**DATA PROVIDED**
.....

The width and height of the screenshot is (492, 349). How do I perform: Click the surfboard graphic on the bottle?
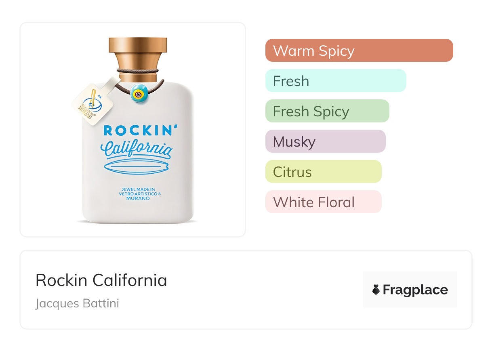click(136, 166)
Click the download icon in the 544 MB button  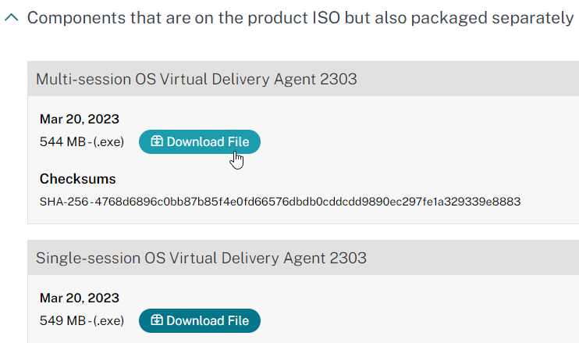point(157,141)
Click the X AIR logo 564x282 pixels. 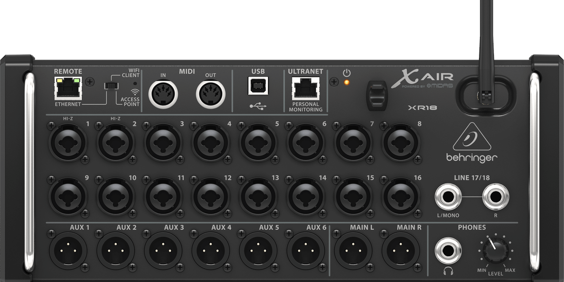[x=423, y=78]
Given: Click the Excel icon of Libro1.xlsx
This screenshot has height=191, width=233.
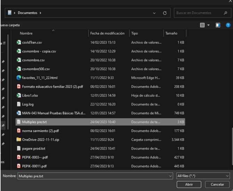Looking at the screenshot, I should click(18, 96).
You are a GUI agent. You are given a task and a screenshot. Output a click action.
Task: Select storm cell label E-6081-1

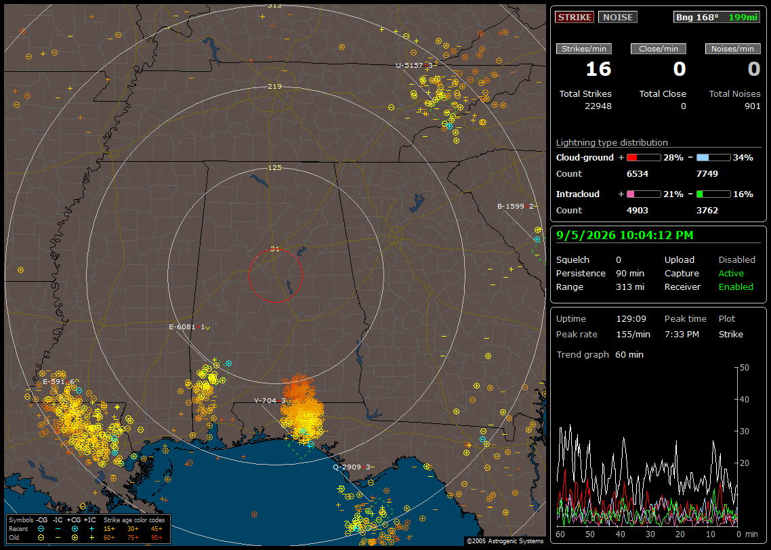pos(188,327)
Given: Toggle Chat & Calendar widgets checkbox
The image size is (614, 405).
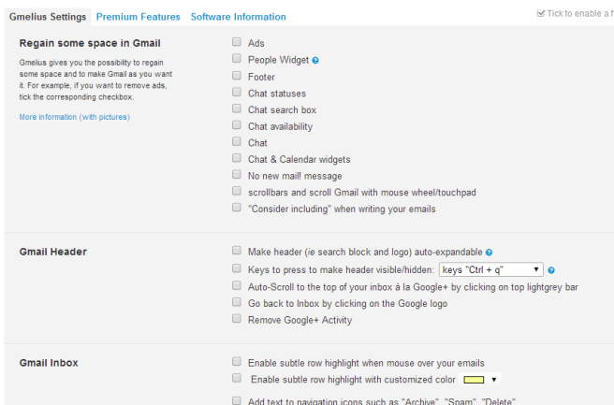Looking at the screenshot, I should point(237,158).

.....

**PROBLEM**
What is needed is an exact copy of the lines from the line with "You are a GUI" to the end of the data above, both included, without any pictures.

**RESPONSE TO THE EXERCISE**
You are a GUI agent. You are given a task and a screenshot. Output a click action.
Task: Select storm cell label E-6081-1

pos(188,327)
Given: Toggle Chat & Calendar widgets checkbox
The image size is (614, 405).
Looking at the screenshot, I should point(237,158).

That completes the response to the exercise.